As the dreadful human toll mounts in Libya, geopolitical context is beginning to obtrude on the Arab world’s revolt. The suggestions for military measures against the Qaddafi regime started yesterday with a member of Libya’s own UN mission recommending a no-fly zone. This first serious suggestion for a military response to the Arab unrest serves to highlight the fact that there are already some military responses being mounted. Nothing being done today will save imperiled Libyans: Qaddafi is slaughtering them right now, and only immediate intervention with summary force would have a hope of protecting them. But the nations of the region are recognizing military necessity (and, in one case, military opportunity) in the domestic instability of the Arab states.

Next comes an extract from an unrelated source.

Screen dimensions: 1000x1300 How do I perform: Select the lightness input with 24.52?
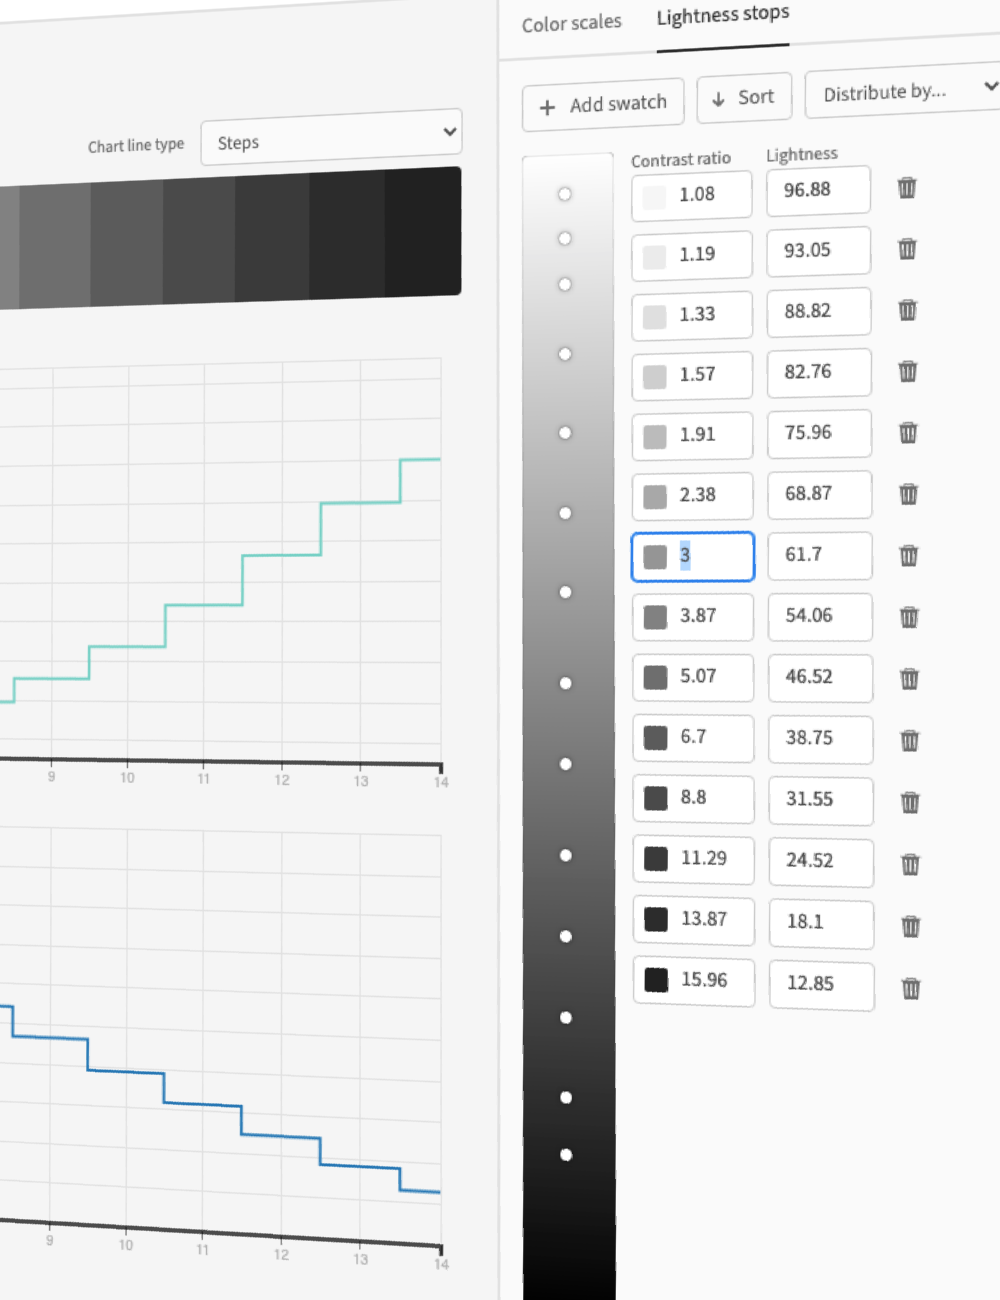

The EU on Sunday inaugurated a new border-security operation, “Hermes 2011,” to deal with the influx of refugees from Tunisia into Italy’s southern islands. The Italians are coordinating the operation, to which other nations — France, Spain, the Netherlands — will contribute patrol aircraft and ships. Fearing new eruptions from Libya, Italy has put its air force on alert and moved helicopters to its southern airfields. Turkey has dispatched a naval transport ship and two commercial ferries to Libya, along with a warship escort, to retrieve Turkish nationals.

Meanwhile, the Suez Canal authorities finally affirmed on Tuesday that Iran’s warships have finished their canal transit, which raises the curtain on Act Two of this sometimes farcical but nevertheless significant drama. Iran’s tactical use of the warships will depend very much on circumstance; I don’t expect the more dire predictions about them to pan out. One small frigate is overmatched by virtually any navy in the Mediterranean. Certainly the Iranians would lose their warship if they provoked a shooting match with Israel.

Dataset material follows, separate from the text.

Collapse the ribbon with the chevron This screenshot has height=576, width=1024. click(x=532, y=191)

But the political triumph of getting the ships into the Mediterranean is the main effort for Iran. Establishing a pattern of such transits would also allow Iran to move war materiel to Hezbollah in the holds of naval supply ships, which would complicate Israel’s security planning by an order of magnitude beyond previous tactical problems. Israeli interdiction of merchant ships carrying contraband to Lebanon is a necessary inconvenience to the shipping trade. Interdicting Iranian naval vessels could be taken by Tehran and the international community as an act of war.

Much will depend on the West’s attitude about maintaining order. History suggests we will react — and slowly — rather than taking the initiative. In the case of the no-fly-zone proposal, Italy is in a predicament: the obvious base for a multinational air force, it has nevertheless been reluctant to condemn the Qaddafi regime, which is its partner in a key natural-gas pipeline to Europe. (There is no U.S. aircraft carrier in the Mediterranean; USS Enterprise moved into the Red Sea last week.) Rome and the EU have had no trouble organizing force for a minimally defensive posture, but when it comes to defending order in the common spaces, or at the untended boundaries where law and central government have broken down, there is no doing it without American leadership.